The analyzed log files (connections_incoming.txt) showed connections from the same source in both cases, indicating a common attacker.

In the first compromised endpoint, Huntress saw in the logs multiple accesses by employees, indicating the software was actively used by the staff for legitimate administrative tasks.

In the second endpoint seen by Huntress, which has been running since 2018, there had been no activity in the logs for the past three months, indicating that it was less frequently monitored, possibly making it more attractive for the attackers.

In both cases, the attackers attempted to deploy the ransomware payload using a DOS batch file (PP.bat) placed on the desktop, which executed a DLL file (payload) via a rundll32.exe command.

The PP.bat file used to execute ransomware encryptor
The PP.bat file used to execute ransomware encryptor
Source: BleepingComputer

The attack on the first endpoint succeeded but was contained. On the second, the antivirus product stopped the effort, forcing repeated payload execution attempts with no success.

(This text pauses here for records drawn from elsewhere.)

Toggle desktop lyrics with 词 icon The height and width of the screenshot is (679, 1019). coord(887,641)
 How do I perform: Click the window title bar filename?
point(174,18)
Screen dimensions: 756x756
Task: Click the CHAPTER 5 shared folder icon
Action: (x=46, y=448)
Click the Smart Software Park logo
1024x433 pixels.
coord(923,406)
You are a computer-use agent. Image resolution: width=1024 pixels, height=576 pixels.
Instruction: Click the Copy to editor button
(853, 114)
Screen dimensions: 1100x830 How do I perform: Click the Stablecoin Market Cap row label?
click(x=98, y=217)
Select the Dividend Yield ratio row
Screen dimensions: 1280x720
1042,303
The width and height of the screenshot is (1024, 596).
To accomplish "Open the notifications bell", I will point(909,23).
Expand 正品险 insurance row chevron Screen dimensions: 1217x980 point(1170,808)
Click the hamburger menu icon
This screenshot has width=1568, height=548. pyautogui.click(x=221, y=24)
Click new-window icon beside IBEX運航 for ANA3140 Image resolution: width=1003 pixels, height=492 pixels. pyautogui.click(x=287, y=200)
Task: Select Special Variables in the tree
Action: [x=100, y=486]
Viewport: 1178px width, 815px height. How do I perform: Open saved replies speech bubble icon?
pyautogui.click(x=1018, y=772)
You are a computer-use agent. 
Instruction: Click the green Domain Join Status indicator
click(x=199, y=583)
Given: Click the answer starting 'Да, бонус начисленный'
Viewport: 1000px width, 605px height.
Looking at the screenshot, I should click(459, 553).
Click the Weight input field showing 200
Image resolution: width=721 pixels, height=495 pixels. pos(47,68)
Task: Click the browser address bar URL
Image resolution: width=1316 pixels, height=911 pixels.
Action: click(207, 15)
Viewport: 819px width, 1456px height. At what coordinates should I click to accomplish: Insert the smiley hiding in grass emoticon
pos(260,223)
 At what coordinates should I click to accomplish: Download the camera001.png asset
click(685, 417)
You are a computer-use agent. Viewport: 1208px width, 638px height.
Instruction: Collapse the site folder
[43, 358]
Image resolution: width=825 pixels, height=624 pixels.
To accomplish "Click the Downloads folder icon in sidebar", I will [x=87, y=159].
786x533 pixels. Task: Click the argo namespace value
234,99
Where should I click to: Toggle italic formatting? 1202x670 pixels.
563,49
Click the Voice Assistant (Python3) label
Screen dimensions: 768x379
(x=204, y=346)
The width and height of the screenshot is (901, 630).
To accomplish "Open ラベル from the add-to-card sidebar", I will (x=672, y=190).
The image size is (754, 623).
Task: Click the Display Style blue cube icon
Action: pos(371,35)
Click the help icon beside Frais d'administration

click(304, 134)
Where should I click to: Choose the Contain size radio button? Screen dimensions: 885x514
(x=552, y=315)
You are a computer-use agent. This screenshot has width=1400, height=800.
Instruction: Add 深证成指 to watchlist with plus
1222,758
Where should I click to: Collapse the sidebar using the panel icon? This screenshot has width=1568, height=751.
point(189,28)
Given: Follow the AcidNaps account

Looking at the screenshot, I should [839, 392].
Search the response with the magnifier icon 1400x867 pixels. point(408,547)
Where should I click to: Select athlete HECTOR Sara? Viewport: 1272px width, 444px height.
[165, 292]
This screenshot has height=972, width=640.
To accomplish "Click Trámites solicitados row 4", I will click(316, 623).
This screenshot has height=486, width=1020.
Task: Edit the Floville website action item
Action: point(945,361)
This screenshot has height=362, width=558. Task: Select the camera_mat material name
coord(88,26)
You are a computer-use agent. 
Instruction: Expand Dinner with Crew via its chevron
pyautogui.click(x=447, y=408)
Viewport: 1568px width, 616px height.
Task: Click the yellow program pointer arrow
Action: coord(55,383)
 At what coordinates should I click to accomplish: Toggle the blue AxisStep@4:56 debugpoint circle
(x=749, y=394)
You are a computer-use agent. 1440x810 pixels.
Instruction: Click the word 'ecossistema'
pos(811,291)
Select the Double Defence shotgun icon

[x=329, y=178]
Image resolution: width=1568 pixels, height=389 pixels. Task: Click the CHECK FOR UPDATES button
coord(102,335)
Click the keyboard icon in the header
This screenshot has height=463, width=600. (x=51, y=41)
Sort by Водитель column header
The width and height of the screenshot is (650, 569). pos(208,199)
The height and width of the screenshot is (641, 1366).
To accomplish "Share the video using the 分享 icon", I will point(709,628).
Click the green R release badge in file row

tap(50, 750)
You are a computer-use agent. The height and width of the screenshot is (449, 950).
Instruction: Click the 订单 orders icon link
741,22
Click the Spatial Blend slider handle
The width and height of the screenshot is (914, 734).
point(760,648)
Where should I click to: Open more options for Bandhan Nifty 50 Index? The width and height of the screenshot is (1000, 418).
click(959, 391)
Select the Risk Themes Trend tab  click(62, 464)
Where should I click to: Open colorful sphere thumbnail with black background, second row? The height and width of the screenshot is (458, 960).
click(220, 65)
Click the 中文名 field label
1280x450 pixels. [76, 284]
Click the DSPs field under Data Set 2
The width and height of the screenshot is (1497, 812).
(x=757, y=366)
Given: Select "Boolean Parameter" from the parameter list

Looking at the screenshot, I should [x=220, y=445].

While Huntress hasn’t been able to attribute the attacks with certainty to any known ransomware gangs, they note that it is similar to LockBit encryptors created using a leaked LockBit Black builder.

In 2022, the ransomware builder for LockBit 3.0 was leaked, with the Bl00dy and Buhti gangs quickly launching their own campaigns using the builder.

The leaked builder allows you to create different versions of the encryptor, including an executable, a DLL, and an encrypted DLL that requires a password to launch properly.

Leaked LockBit 3.0 build
Leaked LockBit 3.0 build
Source: BleepingComputer

Based on the IOCs provided by Huntress, the attacks through TeamViewer appear to be using the password-protected LockBit 3 DLL.

While BleepingComputer could not find the specific sample seen by Huntress, we found a different sample uploaded to VirusTotal last week.

This sample is detected as LockBit Black but does not use the standard LockBit 3.0 ransomware note, indicating it was created by another ransomware gang using the leaked builder.

Custom ransom note from leaked LockBit 3.0 builder
Custom ransom note from leaked LockBit 3.0 builder
Source: BleepingComputer

While it is unclear how the threat actors are now taking control of TeamViewer instances, the company shared the following statement with BleepingComputer about the attacks and on securing installations.

“At TeamViewer, we take the security and integrity of our platform extremely seriously and unequivocally condemn any form of malicious use of our software.

Our analysis shows that most instances of unauthorized access involve a weakening of TeamViewer’s default security settings. This often includes the use of easily guessable passwords which is only possible by using an outdated version of our product. We constantly emphasize the importance of maintaining strong security practices, such as using complex passwords, two-factor-authentication, allow-lists, and regular updates to the latest software versions. These steps are critical in safeguarding against unauthorized access.

To further support our users in maintaining secure operations, we have published a set of best practices for secure unattended access, which can be found at [Best practices for secure unattended access – TeamViewer Support]. We strongly encourage all our users to follow these guidelines to enhance their security posture.”